Written exercise A:
From the captive insurance text, reproduce word for word the part that opens with the words containing "The key lesson" and closes with "reinsurance doesn’t perform.".

Similar-sized losses in the commercial insurance and reinsurance market have caused serious dislocations in the past. After Hurricane Katrina in 2005, which cost the industry in excess of $40bn, prices increased by 100% on some catastrophe-exposed lines, while capacity for retrocession was almost impossible to find.

“One of the reasons BP moved away from the insurance market was the capacity was not there for this type of environmental loss,” Fleming continues.

“When I was at ICI, the environmental exposures were not readily insurable either but there were enormous potentials in relation to a particular event.”

Keeping your independence

The key lesson for captives to take from the BP experience is to maintain their independence from the parent company. As long as a captive is separately managed and does not expose all its capital to one event, in theory it should be able to absorb a loss on the scale of the Deepwater Horizon explosion and oil spill, regardless of whether the lion’s share of the loss is transferred to the reinsurance market or retained by the parent.

“When you think back to the days of Maxwell, about the only solvent part of the business in the longer term was the captive insurance company,” Fleming says.

If anything, he thinks the bigger risk is that of the counterparty. “Unless it’s a non-insurable event, I would imagine that the biggest risk to the captive would be counterparty risk, where they’ve taken on a fairly severe natural catastrophe type exposure and the reinsurance doesn’t perform.

“The captive needs to be managed as an independent entity and it shouldn’t be exposing itself to catastrophe risk, even if the parent company is.”

[Records excerpted from a collection]
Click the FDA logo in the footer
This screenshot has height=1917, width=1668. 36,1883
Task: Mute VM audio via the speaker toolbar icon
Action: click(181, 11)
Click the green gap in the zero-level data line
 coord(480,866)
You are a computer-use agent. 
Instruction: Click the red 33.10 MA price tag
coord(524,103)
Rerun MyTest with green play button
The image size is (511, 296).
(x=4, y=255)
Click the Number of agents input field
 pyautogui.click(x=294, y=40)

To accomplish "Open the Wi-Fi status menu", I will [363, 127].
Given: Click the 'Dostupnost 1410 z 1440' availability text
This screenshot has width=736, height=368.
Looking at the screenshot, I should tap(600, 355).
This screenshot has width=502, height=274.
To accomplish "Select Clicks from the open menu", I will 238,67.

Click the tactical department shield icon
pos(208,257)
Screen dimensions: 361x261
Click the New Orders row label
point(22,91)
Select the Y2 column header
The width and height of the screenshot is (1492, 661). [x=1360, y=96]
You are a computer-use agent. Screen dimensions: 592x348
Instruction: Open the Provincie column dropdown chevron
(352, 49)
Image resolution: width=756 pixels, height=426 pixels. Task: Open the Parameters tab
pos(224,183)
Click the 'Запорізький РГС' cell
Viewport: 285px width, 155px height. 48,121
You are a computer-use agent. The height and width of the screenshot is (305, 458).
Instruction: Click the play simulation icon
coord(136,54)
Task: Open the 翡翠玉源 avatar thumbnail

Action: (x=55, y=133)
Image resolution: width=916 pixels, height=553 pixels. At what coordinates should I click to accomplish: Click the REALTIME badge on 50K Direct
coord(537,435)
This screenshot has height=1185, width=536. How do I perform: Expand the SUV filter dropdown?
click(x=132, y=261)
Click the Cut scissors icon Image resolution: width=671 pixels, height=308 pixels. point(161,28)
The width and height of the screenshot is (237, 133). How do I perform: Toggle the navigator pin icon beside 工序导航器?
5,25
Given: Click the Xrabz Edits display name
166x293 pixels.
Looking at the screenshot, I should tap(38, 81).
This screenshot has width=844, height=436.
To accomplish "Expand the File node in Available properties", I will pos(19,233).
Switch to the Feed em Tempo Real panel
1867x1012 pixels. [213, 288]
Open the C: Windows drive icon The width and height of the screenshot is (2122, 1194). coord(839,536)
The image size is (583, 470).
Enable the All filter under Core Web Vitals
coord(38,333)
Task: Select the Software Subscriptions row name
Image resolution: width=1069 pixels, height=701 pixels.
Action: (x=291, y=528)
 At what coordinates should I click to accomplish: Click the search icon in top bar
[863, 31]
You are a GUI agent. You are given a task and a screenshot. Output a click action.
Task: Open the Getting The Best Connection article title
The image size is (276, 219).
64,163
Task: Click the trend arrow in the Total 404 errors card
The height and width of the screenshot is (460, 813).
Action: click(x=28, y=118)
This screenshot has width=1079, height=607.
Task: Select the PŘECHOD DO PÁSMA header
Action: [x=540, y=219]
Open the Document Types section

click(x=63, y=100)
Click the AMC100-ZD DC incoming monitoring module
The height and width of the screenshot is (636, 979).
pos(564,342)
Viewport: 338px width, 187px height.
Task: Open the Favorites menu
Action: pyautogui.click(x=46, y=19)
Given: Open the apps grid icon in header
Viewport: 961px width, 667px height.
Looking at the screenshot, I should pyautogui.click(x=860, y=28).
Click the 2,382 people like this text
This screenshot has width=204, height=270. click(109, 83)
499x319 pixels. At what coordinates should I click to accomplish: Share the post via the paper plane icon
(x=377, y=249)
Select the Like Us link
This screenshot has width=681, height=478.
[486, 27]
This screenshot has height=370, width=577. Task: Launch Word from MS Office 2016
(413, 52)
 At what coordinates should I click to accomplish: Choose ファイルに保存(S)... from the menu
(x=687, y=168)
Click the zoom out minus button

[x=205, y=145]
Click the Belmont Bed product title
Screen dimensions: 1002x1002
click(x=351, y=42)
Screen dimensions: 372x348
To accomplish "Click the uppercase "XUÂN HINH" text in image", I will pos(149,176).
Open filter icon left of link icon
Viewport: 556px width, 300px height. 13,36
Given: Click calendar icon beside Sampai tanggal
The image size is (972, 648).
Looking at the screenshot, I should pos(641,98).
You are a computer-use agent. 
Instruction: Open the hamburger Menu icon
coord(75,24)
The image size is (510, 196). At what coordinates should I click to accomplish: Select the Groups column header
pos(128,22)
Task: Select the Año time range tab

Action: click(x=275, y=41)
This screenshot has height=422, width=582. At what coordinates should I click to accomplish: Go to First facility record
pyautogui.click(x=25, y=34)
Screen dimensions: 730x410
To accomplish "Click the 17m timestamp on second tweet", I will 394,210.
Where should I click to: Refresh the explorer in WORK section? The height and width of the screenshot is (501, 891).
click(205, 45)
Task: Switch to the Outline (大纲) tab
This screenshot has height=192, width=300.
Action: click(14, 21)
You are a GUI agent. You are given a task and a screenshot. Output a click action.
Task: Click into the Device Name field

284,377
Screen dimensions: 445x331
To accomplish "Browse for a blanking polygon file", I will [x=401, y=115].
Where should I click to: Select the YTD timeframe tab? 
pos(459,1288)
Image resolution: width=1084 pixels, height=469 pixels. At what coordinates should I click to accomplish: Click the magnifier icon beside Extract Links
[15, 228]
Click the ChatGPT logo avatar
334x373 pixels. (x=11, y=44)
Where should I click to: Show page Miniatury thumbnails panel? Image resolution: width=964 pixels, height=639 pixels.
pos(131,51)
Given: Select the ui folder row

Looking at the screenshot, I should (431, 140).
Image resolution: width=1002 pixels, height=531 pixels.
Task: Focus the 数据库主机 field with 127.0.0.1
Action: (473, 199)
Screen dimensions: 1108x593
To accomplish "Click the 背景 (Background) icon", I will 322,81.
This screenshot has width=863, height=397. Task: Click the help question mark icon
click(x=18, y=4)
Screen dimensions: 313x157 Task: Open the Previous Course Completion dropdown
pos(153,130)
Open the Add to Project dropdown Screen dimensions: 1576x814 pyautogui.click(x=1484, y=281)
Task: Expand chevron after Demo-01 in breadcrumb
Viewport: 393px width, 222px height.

Written exercise B:
In the records, update the part that opens with the line containing "Click the ChatGPT logo avatar" and closes with the line containing "I will 322,81." so that "folder" becomes "directory", with nothing else altered. Return only those lines.

Final result A:
The key lesson for captives to take from the BP experience is to maintain their independence from the parent company. As long as a captive is separately managed and does not expose all its capital to one event, in theory it should be able to absorb a loss on the scale of the Deepwater Horizon explosion and oil spill, regardless of whether the lion’s share of the loss is transferred to the reinsurance market or retained by the parent.

“When you think back to the days of Maxwell, about the only solvent part of the business in the longer term was the captive insurance company,” Fleming says.

If anything, he thinks the bigger risk is that of the counterparty. “Unless it’s a non-insurable event, I would imagine that the biggest risk to the captive would be counterparty risk, where they’ve taken on a fairly severe natural catastrophe type exposure and the reinsurance doesn’t perform.

Final result B:
Click the ChatGPT logo avatar
334x373 pixels. (x=11, y=44)
Where should I click to: Show page Miniatury thumbnails panel? Image resolution: width=964 pixels, height=639 pixels.
pos(131,51)
Given: Select the ui directory row

Looking at the screenshot, I should (431, 140).
Image resolution: width=1002 pixels, height=531 pixels.
Task: Focus the 数据库主机 field with 127.0.0.1
Action: (473, 199)
Screen dimensions: 1108x593
To accomplish "Click the 背景 (Background) icon", I will 322,81.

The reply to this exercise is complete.